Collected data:
++++
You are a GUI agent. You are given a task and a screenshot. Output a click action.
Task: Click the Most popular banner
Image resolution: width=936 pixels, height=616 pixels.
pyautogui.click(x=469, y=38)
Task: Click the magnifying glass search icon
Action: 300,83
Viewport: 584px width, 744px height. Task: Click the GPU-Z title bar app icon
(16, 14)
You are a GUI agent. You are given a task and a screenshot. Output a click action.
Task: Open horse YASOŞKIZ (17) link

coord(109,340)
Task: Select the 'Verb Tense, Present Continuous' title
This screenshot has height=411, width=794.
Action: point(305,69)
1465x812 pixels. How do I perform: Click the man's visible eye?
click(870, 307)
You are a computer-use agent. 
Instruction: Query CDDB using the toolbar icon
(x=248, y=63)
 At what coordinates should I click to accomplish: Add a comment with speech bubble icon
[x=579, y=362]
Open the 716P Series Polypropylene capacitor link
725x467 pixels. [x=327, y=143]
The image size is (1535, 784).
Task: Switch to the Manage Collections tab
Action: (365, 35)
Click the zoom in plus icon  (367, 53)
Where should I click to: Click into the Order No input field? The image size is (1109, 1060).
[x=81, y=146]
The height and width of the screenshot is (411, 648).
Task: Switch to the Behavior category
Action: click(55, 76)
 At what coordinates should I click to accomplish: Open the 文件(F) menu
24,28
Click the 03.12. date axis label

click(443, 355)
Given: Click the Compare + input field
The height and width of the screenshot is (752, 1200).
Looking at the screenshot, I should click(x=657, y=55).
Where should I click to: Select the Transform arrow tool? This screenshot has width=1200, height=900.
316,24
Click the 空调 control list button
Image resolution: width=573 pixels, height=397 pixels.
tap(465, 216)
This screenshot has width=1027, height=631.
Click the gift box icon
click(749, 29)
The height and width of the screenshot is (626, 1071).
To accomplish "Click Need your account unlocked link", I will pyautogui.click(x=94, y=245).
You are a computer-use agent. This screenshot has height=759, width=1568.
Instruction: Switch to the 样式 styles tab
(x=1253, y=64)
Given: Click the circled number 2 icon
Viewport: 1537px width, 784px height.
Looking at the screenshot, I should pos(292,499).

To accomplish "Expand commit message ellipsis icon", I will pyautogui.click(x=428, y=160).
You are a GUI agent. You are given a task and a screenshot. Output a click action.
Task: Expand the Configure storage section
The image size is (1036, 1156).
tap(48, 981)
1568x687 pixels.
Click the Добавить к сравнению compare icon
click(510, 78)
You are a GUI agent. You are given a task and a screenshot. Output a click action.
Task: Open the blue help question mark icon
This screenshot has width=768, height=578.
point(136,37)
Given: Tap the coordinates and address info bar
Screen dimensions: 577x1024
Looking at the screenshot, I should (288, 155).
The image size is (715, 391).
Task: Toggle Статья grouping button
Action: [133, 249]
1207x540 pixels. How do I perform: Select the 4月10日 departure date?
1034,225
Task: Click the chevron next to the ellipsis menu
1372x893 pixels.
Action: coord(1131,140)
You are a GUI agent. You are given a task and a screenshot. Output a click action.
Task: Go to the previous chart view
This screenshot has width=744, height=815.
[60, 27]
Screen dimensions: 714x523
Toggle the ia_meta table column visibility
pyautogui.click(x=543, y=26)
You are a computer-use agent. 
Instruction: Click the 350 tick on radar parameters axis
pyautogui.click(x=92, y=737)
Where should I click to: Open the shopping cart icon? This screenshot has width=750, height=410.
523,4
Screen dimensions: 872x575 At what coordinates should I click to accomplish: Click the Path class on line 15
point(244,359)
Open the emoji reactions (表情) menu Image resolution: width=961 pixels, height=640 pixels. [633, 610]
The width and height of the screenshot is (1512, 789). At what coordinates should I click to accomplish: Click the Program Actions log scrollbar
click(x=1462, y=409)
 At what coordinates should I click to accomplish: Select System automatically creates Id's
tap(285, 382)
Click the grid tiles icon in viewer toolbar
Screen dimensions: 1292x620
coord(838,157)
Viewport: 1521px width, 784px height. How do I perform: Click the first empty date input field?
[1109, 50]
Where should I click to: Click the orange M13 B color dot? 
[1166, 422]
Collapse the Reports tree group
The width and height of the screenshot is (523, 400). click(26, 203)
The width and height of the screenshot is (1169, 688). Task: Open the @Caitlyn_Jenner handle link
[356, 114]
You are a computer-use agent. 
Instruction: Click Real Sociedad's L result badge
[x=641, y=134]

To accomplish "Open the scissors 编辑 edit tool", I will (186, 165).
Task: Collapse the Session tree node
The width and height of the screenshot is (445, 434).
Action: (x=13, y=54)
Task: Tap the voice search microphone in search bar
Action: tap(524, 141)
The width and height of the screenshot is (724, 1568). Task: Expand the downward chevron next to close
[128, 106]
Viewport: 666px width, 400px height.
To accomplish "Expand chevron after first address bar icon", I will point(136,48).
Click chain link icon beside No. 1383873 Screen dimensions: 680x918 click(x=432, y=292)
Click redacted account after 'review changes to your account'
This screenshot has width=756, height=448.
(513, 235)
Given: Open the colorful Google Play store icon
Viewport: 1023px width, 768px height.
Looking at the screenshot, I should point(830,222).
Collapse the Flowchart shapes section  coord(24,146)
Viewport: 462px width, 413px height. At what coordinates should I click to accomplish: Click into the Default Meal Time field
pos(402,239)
++++
WHAT YOU NEED TO DO: All of the entries need to be reproduced exactly; please write them out.

ANSWER SECTION:
You are a GUI agent. You are given a task and a screenshot. Output a click action.
Task: Click the Most popular banner
Image resolution: width=936 pixels, height=616 pixels.
pyautogui.click(x=469, y=38)
Task: Click the magnifying glass search icon
Action: 300,83
Viewport: 584px width, 744px height. Task: Click the GPU-Z title bar app icon
(16, 14)
You are a GUI agent. You are given a task and a screenshot. Output a click action.
Task: Open horse YASOŞKIZ (17) link

coord(109,340)
Task: Select the 'Verb Tense, Present Continuous' title
This screenshot has height=411, width=794.
Action: point(305,69)
1465x812 pixels. How do I perform: Click the man's visible eye?
click(870, 307)
You are a computer-use agent. 
Instruction: Query CDDB using the toolbar icon
(x=248, y=63)
 At what coordinates should I click to accomplish: Add a comment with speech bubble icon
[x=579, y=362]
Open the 716P Series Polypropylene capacitor link
725x467 pixels. [x=327, y=143]
The image size is (1535, 784).
Task: Switch to the Manage Collections tab
Action: (365, 35)
Click the zoom in plus icon  (367, 53)
Where should I click to: Click into the Order No input field? The image size is (1109, 1060).
[x=81, y=146]
The height and width of the screenshot is (411, 648).
Task: Switch to the Behavior category
Action: click(55, 76)
 At what coordinates should I click to accomplish: Open the 文件(F) menu
24,28
Click the 03.12. date axis label

click(443, 355)
Given: Click the Compare + input field
The height and width of the screenshot is (752, 1200).
Looking at the screenshot, I should click(x=657, y=55).
Where should I click to: Select the Transform arrow tool? This screenshot has width=1200, height=900.
316,24
Click the 空调 control list button
Image resolution: width=573 pixels, height=397 pixels.
tap(465, 216)
This screenshot has width=1027, height=631.
Click the gift box icon
click(749, 29)
The height and width of the screenshot is (626, 1071).
To accomplish "Click Need your account unlocked link", I will pyautogui.click(x=94, y=245).
You are a computer-use agent. This screenshot has height=759, width=1568.
Instruction: Switch to the 样式 styles tab
(x=1253, y=64)
Given: Click the circled number 2 icon
Viewport: 1537px width, 784px height.
Looking at the screenshot, I should pos(292,499).

To accomplish "Expand commit message ellipsis icon", I will pyautogui.click(x=428, y=160).
You are a GUI agent. You are given a task and a screenshot. Output a click action.
Task: Expand the Configure storage section
The image size is (1036, 1156).
tap(48, 981)
1568x687 pixels.
Click the Добавить к сравнению compare icon
click(510, 78)
You are a GUI agent. You are given a task and a screenshot. Output a click action.
Task: Open the blue help question mark icon
This screenshot has width=768, height=578.
point(136,37)
Given: Tap the coordinates and address info bar
Screen dimensions: 577x1024
Looking at the screenshot, I should (288, 155).
The image size is (715, 391).
Task: Toggle Статья grouping button
Action: [133, 249]
1207x540 pixels. How do I perform: Select the 4月10日 departure date?
1034,225
Task: Click the chevron next to the ellipsis menu
1372x893 pixels.
Action: coord(1131,140)
You are a GUI agent. You are given a task and a screenshot. Output a click action.
Task: Go to the previous chart view
This screenshot has width=744, height=815.
[60, 27]
Screen dimensions: 714x523
Toggle the ia_meta table column visibility
pyautogui.click(x=543, y=26)
You are a computer-use agent. 
Instruction: Click the 350 tick on radar parameters axis
pyautogui.click(x=92, y=737)
Where should I click to: Open the shopping cart icon? This screenshot has width=750, height=410.
523,4
Screen dimensions: 872x575 At what coordinates should I click to accomplish: Click the Path class on line 15
point(244,359)
Open the emoji reactions (表情) menu Image resolution: width=961 pixels, height=640 pixels. [633, 610]
The width and height of the screenshot is (1512, 789). At what coordinates should I click to accomplish: Click the Program Actions log scrollbar
click(x=1462, y=409)
 At what coordinates should I click to accomplish: Select System automatically creates Id's
tap(285, 382)
Click the grid tiles icon in viewer toolbar
Screen dimensions: 1292x620
coord(838,157)
Viewport: 1521px width, 784px height. How do I perform: Click the first empty date input field?
[1109, 50]
Where should I click to: Click the orange M13 B color dot? 
[1166, 422]
Collapse the Reports tree group
The width and height of the screenshot is (523, 400). click(26, 203)
The width and height of the screenshot is (1169, 688). Task: Open the @Caitlyn_Jenner handle link
[356, 114]
You are a computer-use agent. 
Instruction: Click Real Sociedad's L result badge
[x=641, y=134]

To accomplish "Open the scissors 编辑 edit tool", I will (186, 165).
Task: Collapse the Session tree node
The width and height of the screenshot is (445, 434).
Action: (x=13, y=54)
Task: Tap the voice search microphone in search bar
Action: tap(524, 141)
The width and height of the screenshot is (724, 1568). Task: Expand the downward chevron next to close
[128, 106]
Viewport: 666px width, 400px height.
To accomplish "Expand chevron after first address bar icon", I will point(136,48).
Click chain link icon beside No. 1383873 Screen dimensions: 680x918 click(x=432, y=292)
Click redacted account after 'review changes to your account'
This screenshot has width=756, height=448.
(513, 235)
Given: Open the colorful Google Play store icon
Viewport: 1023px width, 768px height.
Looking at the screenshot, I should point(830,222).
Collapse the Flowchart shapes section  coord(24,146)
Viewport: 462px width, 413px height. At what coordinates should I click to accomplish: Click into the Default Meal Time field
pos(402,239)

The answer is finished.